*Aim of the task*
Pick out every line in the data below that contains the string "BEDROOM", and copy those lines unchanged.

--- begin Supplied material ---

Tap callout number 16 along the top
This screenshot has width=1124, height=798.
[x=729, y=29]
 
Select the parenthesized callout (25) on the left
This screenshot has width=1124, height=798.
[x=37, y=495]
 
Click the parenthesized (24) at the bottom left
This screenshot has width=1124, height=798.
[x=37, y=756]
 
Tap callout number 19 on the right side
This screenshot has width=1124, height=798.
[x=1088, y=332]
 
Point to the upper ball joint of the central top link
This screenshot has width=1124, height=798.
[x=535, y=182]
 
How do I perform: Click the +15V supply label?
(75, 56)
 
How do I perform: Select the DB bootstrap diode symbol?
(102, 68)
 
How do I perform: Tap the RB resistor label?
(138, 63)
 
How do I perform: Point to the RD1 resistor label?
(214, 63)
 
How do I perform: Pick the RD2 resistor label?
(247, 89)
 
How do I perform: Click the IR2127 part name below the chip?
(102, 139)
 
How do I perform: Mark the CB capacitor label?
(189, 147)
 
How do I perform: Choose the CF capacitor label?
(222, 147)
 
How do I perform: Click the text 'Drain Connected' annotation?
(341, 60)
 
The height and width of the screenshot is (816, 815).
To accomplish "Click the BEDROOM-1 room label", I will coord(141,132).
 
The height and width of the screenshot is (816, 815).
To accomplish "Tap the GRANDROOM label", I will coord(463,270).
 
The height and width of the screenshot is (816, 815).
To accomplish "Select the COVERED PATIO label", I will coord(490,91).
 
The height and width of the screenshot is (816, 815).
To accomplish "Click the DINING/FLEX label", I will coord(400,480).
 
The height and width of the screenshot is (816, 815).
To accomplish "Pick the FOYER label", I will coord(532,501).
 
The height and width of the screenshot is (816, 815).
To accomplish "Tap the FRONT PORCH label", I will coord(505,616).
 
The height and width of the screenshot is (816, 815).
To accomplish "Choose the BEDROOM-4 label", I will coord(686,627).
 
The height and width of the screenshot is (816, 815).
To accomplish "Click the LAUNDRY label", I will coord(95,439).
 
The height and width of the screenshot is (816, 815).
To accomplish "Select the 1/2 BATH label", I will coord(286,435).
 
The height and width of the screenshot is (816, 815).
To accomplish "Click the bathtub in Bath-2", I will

--- end Supplied material ---

*Written solution*
To accomplish "Click the BEDROOM-1 room label", I will coord(141,132).
To accomplish "Choose the BEDROOM-4 label", I will coord(686,627).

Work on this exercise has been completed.